FIRST AMENDMENT, dated as of February 14, 2020 (this Amendment), to the Credit Agreement, dated as of October 1, 2018 (as amended, restated, supplemented or otherwise modified prior to the date hereof, the Existing Credit Agreement; and as amended by this Amendment, the Credit Agreement), among TENNECO INC., a Delaware corporation (the Company), TENNECO AUTOMOTIVE OPERATING COMPANY INC., a Delaware corporation and a Subsidiary of the Company (TAOC), any other Subsidiary Borrowers (as defined therein) from time to time parties thereto, the several banks and other financial institutions or entities from time to time parties thereto (the Lenders), JPMORGAN CHASE BANK, N.A., as administrative agent for the Lenders (in such capacity, the Administrative Agent).
W I T N E S S E T H:
WHEREAS, the Borrowers, the Lenders, the Administrative Agent and certain other financial institutions are parties to the Existing Credit Agreement;
WHEREAS, the Borrowers, the Required Lenders and, with respect to the amendment set forth in Section 2(c) of this Amendment, the Required Pro Rata Lenders party hereto wish pursuant to Section 10.01 of the Existing Credit Agreement to make certain amendments to the Existing Credit Agreement, in each case as described in this Amendment;
WHEREAS, pursuant to Section 10.1 of the Existing Credit Agreement, the parties hereto hereby agree to amend the Existing Credit Agreement as set forth herein, subject to the terms and conditions set forth herein;
NOW, THEREFORE, in consideration of the premises and mutual covenants contained herein, the parties hereto agree as follows:
1. Defined Terms.
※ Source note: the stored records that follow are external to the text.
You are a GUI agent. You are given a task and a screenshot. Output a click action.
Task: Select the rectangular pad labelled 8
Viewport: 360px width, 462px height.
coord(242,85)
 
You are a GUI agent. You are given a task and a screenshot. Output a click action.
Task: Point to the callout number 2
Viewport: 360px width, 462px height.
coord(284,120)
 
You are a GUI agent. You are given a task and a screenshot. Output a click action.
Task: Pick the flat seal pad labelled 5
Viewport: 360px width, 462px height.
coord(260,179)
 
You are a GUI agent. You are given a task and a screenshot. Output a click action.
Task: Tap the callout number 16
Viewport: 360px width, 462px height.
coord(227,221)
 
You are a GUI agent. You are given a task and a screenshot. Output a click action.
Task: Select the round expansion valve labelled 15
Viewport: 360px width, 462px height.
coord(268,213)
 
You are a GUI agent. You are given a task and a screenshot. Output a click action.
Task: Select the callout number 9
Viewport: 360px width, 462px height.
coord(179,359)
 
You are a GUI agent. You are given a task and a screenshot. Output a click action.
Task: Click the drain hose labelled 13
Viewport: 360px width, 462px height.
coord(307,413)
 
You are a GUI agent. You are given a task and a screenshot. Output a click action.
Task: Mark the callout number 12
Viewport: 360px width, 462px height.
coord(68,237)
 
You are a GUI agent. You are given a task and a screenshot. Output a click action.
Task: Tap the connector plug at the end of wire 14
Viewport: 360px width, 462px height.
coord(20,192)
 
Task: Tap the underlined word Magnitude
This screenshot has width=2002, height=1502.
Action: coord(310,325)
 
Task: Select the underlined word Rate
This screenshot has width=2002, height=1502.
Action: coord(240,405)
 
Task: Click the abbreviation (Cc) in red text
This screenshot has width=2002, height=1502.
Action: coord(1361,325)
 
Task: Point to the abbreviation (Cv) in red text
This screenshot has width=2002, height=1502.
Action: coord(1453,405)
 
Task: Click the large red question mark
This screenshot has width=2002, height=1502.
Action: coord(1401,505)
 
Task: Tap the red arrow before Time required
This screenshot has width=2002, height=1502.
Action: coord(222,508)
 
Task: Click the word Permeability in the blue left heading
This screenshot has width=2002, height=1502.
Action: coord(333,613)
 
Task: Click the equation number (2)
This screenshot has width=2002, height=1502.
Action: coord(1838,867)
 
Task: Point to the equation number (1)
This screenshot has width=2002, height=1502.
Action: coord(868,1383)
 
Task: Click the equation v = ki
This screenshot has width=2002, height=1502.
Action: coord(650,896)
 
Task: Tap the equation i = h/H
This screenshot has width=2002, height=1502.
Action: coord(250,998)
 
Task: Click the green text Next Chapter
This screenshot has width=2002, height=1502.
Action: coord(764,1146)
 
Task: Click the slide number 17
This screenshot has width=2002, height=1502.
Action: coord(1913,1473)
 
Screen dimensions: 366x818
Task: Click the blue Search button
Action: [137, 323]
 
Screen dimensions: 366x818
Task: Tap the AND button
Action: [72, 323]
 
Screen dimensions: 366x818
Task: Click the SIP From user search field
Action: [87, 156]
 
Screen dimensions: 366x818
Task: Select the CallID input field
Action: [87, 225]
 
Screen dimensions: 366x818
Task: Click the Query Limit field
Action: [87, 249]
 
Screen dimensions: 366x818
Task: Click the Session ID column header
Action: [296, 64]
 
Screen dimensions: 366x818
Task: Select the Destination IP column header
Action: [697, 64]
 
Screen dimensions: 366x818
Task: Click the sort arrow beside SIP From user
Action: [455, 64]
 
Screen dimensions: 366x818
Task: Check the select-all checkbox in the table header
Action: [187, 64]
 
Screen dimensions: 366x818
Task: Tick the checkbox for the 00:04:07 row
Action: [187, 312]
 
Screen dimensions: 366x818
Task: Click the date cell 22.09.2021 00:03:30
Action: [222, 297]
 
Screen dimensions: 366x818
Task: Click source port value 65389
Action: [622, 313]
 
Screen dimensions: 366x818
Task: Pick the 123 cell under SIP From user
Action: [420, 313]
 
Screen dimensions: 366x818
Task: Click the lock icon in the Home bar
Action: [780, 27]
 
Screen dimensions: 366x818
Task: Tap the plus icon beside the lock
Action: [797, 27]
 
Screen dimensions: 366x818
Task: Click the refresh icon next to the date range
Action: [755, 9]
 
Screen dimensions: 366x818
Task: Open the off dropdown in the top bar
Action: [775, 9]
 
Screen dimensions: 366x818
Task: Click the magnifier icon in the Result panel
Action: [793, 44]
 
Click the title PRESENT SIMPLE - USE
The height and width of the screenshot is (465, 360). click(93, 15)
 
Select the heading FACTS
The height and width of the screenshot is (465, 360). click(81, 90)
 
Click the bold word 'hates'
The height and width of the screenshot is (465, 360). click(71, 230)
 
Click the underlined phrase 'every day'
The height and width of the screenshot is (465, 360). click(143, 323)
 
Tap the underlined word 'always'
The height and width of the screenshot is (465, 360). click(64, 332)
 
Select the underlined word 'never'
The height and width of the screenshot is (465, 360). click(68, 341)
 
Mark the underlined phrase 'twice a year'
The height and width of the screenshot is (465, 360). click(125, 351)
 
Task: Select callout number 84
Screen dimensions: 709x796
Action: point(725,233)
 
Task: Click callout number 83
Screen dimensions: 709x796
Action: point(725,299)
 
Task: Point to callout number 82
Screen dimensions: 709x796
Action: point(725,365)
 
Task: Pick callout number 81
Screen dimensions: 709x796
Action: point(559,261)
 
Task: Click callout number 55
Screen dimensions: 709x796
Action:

Unless otherwise defined herein or the context otherwise requires, capitalized terms which are defined in the Credit Agreement are used herein as therein defined.
2. Amendments. Effective as of the First Amendment Effective Date (as defined below):
(a) Clause (a) of Section 2.27 of the Existing Credit Agreement is hereby amended by:
(i) deleting $1,000,000,000 where it appears therein and inserting in lieu thereof $800,000,000; and
(ii) deleting assuming full utilization of the Revolving Facility where it appears therein and inserting in lieu thereof assuming full utilization of such Incremental Facility consisting of an increase in the Revolving Facility.